The vote that began Monday will once again eclipse the revolutionary parties of the Square, not simply because it went ahead with participation by masses more populous than those protesting on the streets, but because — as long as the election isn’t palpably stolen — it establishes an incontrovertible legitimacy for the resulting legislature. The generals can easily dismiss calls to hand over power to “a slogan chanting crowd,” but simply by virtue of being democratically elected, the new parliament could more forcefully push back against the military’s claim to power.

It was notable, by all accounts, that the crowd in the Square was dramatically smaller, by Sunday, than it has been during last week’s clashes. Even at its height, the “second revolution” was far smaller in scale than the February events that forced Mubarak out. Tahrir Square had failed to draw the mass support — and the leverage that would attach to having whole communities of working class people, and rank and file members of the military — joining in the effort to topple the junta.

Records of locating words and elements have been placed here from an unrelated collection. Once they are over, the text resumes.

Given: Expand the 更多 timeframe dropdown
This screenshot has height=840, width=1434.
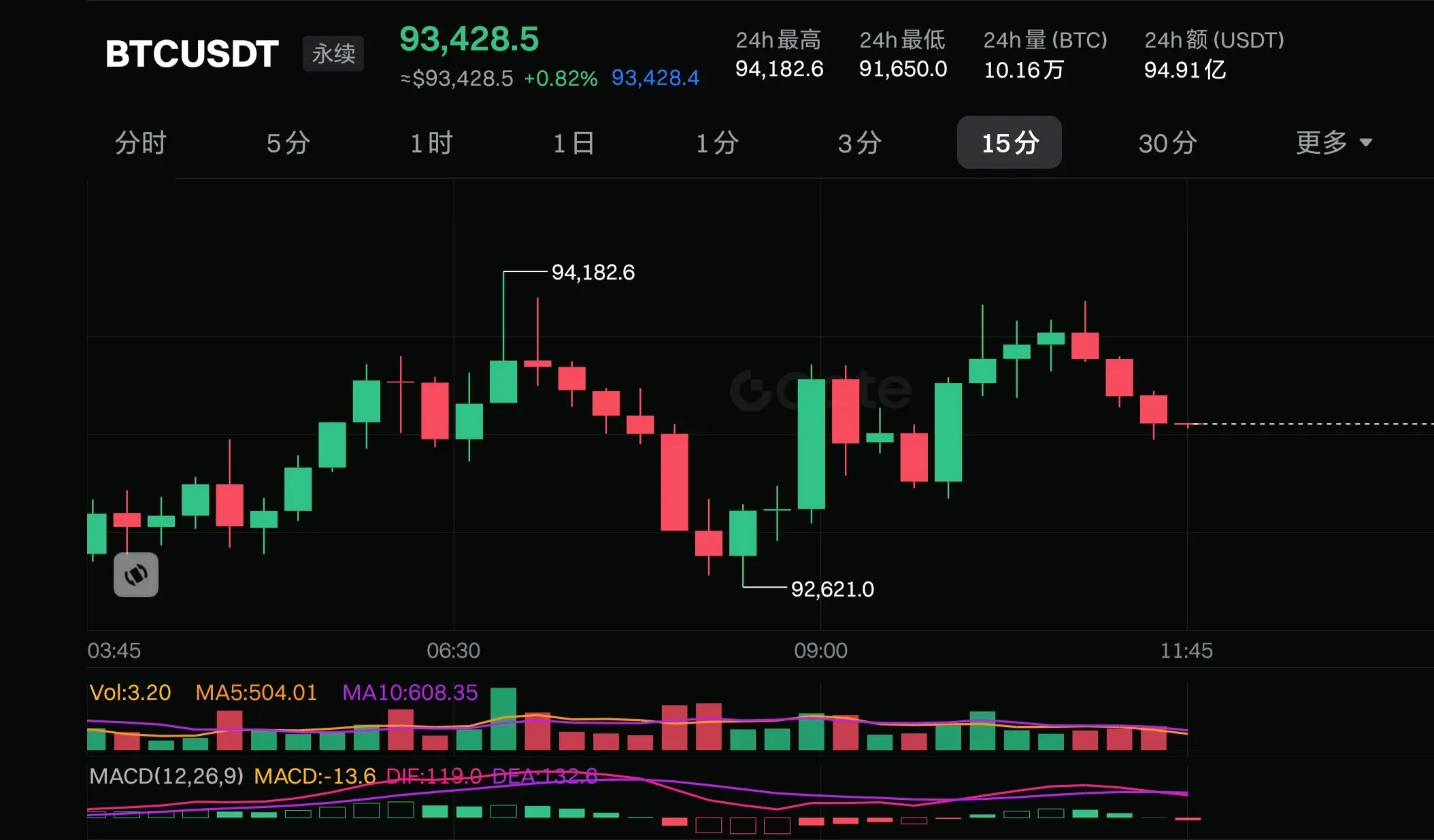Looking at the screenshot, I should pyautogui.click(x=1333, y=143).
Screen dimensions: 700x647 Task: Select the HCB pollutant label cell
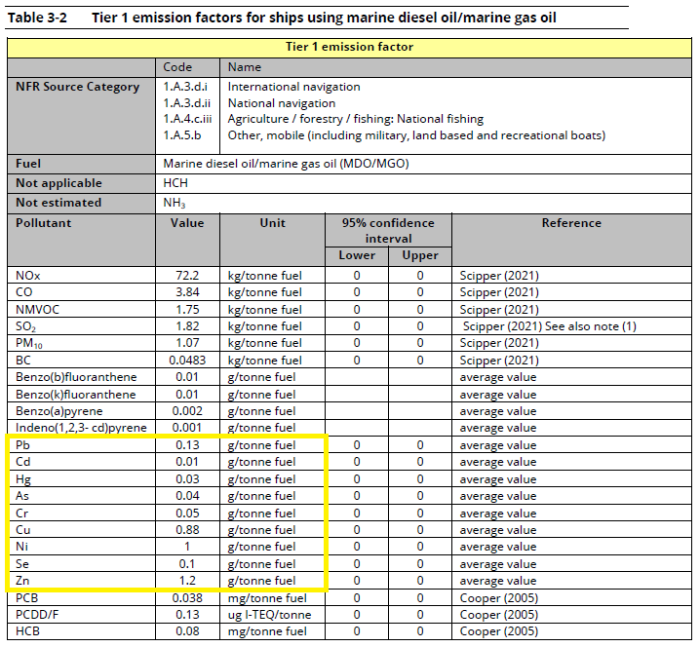pos(28,632)

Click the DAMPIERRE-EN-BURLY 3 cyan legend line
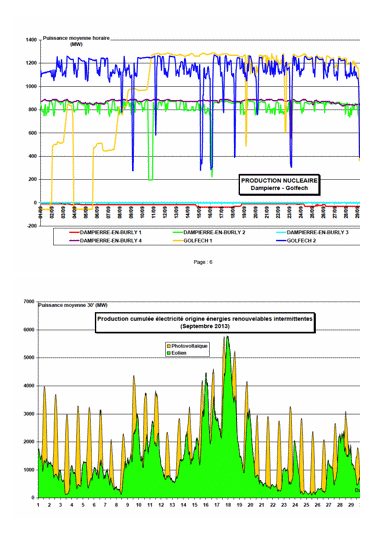click(281, 233)
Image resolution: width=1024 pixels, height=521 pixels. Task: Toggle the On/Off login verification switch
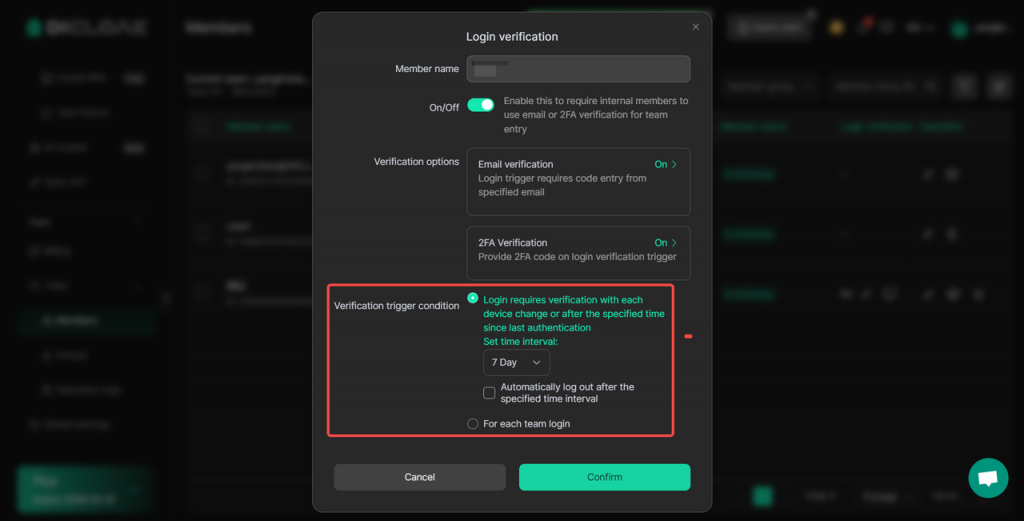[481, 105]
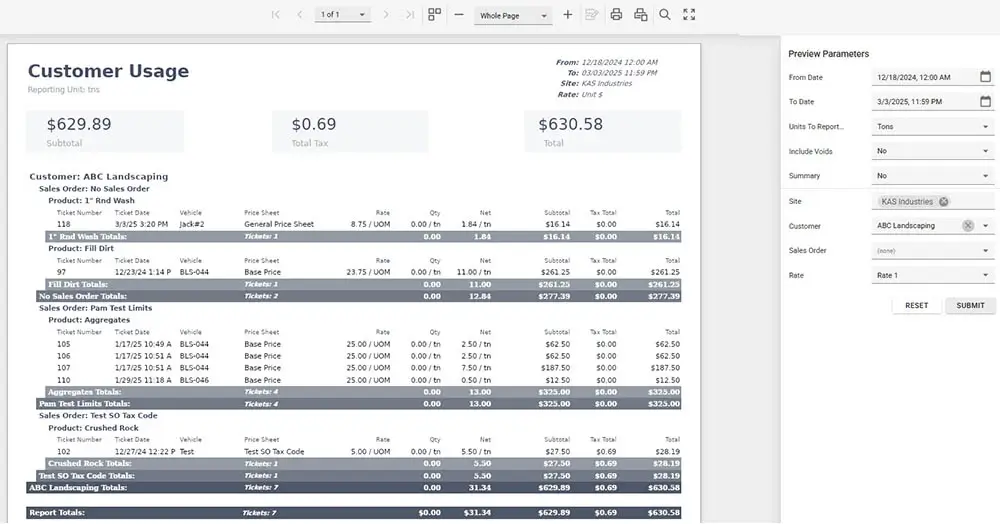Click the From Date input field
Screen dimensions: 1000x524
[x=922, y=77]
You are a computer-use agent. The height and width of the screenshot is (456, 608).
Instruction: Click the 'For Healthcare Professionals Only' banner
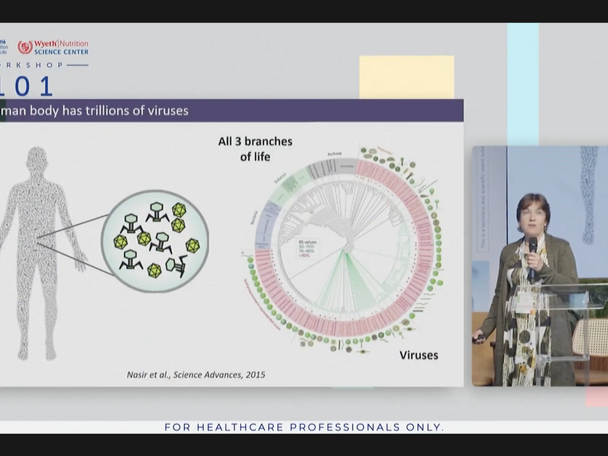point(304,427)
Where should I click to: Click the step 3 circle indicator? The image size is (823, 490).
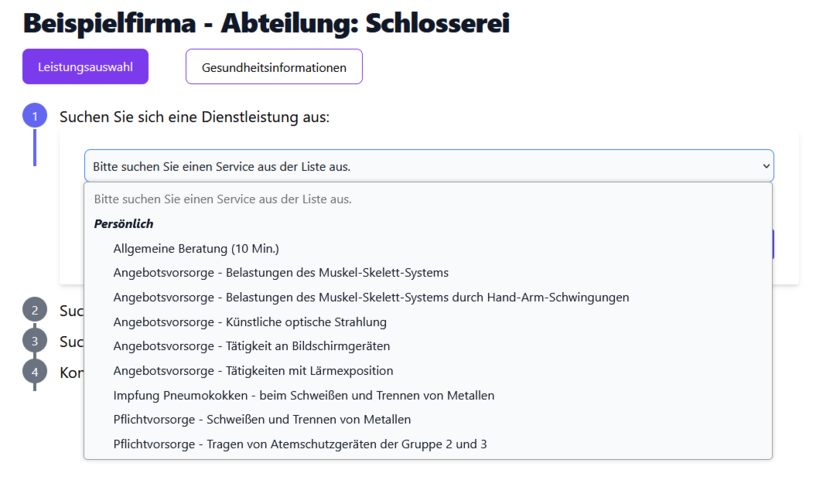[x=34, y=341]
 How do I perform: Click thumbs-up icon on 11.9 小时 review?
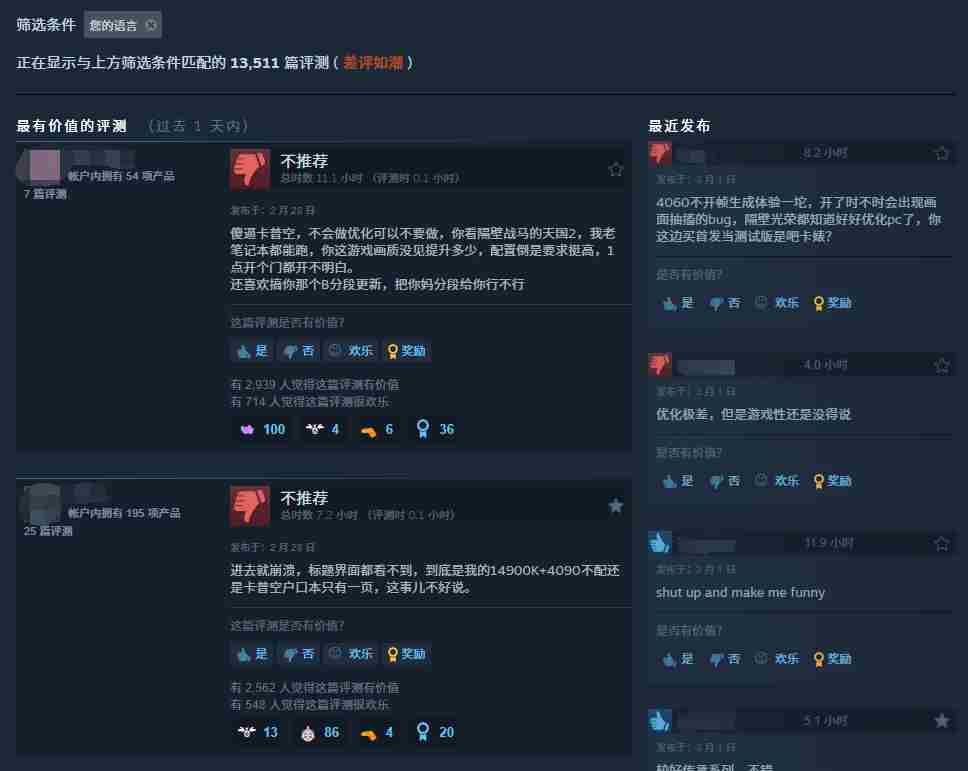click(x=659, y=542)
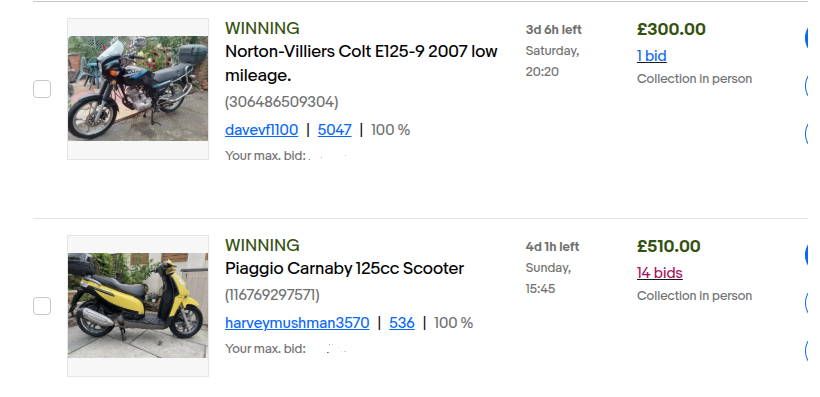
Task: Select the checkbox next to Piaggio Carnaby scooter
Action: click(42, 306)
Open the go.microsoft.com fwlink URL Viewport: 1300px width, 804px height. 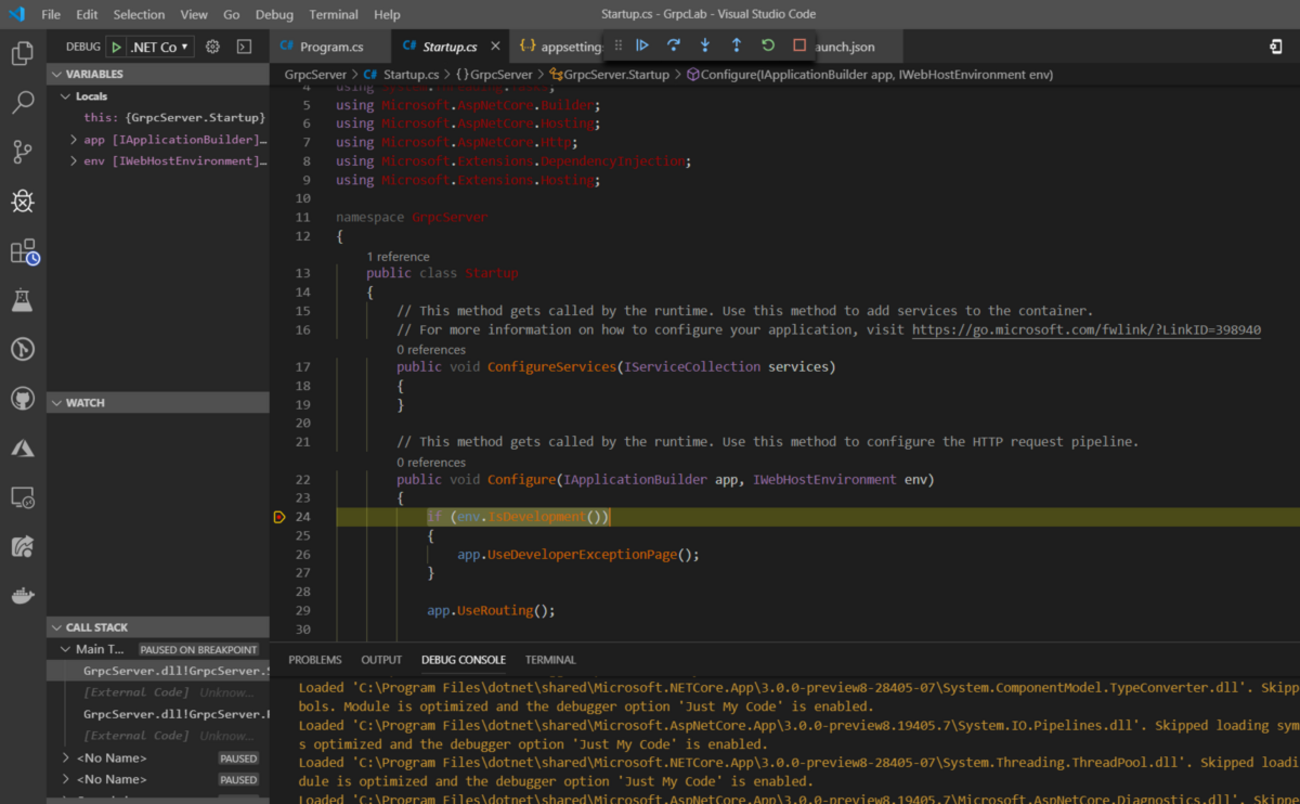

And the caution that prompted the Brotherhood to hedge its bets on last week’s protests may have party reflected an awareness of the fact that the bulk of ordinary Egyptians appeared to have little appetite for a new season of turmoil. Opinion polls have found many Egyptians anxious about the post-Mubarak order, with high levels of support for the military even if accompanied by widespread disappointment over its stewardship. Still, the idea that the majority of Egyptians would be more comfortable with an unelected civilian government headed by ElBaradei, who like many of the liberal politicians remains a relative unknown, than they would be with SCAF will probably be demonstrated to have been wishful thinking once it becomes clear how liberal parties are polling.

So, while the Muslim Brotherhood may have lost support on the Square as a result of its reaction to last week’s protests, the likelihood is that it more than made up for that in the support of hundreds of thousands of ordinary Egyptians lining up to vote. And the Islamists appear to understand that it is the political movement capable of rallying and organizing the strongest mass support that will carry the day in a post-Mubarak politics. That’s a lesson many of those still holding Tahrir Square may yet learn at their own expense.